Zwei Tage nach der Veröffentlichung von 92.000 als "vertraulich" eingestuften Dokumenten zum Krieg in Afghanistan kommen Amerikas Medien und Experten für die Region zu dem Schluss, dass die Unterlagen keine sensationellen Neuigkeiten enthalten und keinen Anlass geben, die Strategie zu korrigieren.

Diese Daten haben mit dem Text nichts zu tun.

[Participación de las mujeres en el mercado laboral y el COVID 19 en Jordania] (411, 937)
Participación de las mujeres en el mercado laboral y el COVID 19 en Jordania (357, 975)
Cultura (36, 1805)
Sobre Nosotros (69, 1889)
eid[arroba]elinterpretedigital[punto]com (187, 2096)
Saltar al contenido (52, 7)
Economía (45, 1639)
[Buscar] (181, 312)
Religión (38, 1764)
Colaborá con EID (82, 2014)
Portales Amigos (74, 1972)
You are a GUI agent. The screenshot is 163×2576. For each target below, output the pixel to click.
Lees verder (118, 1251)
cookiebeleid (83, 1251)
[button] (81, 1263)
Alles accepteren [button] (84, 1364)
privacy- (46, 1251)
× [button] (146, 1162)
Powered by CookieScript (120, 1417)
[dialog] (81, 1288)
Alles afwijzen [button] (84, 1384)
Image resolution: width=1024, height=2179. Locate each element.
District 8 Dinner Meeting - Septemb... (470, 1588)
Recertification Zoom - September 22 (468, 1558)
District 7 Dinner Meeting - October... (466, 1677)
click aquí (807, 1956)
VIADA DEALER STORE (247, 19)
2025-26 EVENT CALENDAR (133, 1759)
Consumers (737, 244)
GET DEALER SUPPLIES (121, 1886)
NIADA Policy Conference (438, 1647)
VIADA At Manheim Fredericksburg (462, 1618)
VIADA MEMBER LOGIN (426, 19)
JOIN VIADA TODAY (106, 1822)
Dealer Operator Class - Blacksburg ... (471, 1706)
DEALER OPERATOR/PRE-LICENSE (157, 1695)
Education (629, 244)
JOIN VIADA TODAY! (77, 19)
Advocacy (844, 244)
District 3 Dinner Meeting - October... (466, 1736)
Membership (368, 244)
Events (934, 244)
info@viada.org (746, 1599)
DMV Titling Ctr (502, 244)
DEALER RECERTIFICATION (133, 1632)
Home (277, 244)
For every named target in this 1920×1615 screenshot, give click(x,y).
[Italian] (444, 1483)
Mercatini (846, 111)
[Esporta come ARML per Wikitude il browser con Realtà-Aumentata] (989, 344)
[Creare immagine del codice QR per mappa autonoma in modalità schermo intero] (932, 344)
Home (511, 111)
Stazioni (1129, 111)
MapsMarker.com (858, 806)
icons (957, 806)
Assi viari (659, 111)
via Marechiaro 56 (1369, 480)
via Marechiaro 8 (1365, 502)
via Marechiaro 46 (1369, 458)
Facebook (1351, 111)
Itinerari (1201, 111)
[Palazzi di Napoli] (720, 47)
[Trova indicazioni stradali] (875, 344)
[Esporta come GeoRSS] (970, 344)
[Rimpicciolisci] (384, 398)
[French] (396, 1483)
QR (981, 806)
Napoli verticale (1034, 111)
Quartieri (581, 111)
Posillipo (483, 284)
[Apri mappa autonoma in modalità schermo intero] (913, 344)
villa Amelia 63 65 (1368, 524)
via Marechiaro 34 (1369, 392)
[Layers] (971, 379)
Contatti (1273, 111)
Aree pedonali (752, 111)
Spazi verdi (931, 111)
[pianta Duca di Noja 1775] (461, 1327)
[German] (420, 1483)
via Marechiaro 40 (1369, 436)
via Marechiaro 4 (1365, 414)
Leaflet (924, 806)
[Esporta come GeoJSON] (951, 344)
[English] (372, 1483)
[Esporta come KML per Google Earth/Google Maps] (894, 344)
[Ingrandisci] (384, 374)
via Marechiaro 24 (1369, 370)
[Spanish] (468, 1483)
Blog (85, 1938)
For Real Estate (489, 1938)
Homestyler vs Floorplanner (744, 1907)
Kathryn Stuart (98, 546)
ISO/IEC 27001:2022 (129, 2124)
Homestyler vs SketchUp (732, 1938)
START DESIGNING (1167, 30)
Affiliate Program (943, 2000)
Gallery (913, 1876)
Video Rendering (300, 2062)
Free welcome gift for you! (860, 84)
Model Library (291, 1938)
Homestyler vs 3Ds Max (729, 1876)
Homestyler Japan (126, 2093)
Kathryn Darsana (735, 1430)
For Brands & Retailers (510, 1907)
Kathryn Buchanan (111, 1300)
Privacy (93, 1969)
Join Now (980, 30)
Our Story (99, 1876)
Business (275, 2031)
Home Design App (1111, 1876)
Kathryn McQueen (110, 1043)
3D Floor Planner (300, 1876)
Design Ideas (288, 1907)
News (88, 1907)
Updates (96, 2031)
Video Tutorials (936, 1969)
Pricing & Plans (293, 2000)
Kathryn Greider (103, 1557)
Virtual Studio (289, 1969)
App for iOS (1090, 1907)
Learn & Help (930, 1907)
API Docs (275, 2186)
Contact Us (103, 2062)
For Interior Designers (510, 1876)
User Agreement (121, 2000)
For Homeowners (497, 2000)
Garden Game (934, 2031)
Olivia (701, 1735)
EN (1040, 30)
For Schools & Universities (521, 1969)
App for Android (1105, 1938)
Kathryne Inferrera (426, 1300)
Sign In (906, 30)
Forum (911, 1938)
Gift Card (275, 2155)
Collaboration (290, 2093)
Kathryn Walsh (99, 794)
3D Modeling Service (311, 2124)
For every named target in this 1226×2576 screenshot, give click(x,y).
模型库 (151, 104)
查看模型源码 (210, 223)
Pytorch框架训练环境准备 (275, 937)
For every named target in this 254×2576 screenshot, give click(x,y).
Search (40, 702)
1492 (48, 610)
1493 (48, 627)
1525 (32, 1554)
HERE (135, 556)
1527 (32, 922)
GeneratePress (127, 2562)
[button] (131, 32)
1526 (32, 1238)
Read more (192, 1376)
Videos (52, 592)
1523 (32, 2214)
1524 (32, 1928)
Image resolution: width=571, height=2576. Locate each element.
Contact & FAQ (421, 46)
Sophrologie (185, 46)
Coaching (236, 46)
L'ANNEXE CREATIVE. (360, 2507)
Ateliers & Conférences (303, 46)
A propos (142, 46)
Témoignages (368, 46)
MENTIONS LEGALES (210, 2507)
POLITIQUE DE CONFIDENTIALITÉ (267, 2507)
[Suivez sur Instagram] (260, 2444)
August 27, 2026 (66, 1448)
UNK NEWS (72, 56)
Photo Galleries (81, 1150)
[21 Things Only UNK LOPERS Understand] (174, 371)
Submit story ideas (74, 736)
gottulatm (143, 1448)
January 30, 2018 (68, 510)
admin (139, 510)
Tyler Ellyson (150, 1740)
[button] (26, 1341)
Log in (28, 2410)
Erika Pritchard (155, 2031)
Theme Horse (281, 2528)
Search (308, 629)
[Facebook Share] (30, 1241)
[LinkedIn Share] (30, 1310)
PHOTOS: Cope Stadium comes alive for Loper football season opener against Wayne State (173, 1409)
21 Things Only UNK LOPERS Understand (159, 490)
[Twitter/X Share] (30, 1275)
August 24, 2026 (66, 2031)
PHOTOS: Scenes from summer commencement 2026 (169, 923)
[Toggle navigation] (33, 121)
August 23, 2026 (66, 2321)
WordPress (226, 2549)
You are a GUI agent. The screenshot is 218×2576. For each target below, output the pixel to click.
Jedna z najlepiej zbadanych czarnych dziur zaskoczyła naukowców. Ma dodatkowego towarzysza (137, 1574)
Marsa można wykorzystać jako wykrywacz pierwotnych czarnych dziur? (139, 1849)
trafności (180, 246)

Zwei Tage nach der Veröffentlichung von 92 000 als „vertraulich“ eingestuften Dokumenten zum Krieg in Afghanistan übt sich das Weiße Haus in Schadensbegrenzung. „Die Dokumente offenbaren keine Sachverhalte, die nicht schon Teil der öffentlichen Diskussion über Afghanistan waren“, erklärte Präsident Barack Obama in seiner ersten öffentlichen Stellungnahme dazu am Dienstag. Das Weiße Haus versuchte vielmehr, aus dem für die Regierung peinlichen Bruch der Geheimhaltung eine Bestätigung abzuleiten, wie notwendig und richtig der Kurswechsel in Afghanistan sei, den Präsident Barack Obama im Winter 2009 eingeleitet hatte. Die veröffentlichten Dokumente betreffen die fünf Jahre davor, in denen die Taliban wieder erstarkt waren und die Operationen der US-Streitkräfte und der Nato auf zunehmenden Widerstand stießen.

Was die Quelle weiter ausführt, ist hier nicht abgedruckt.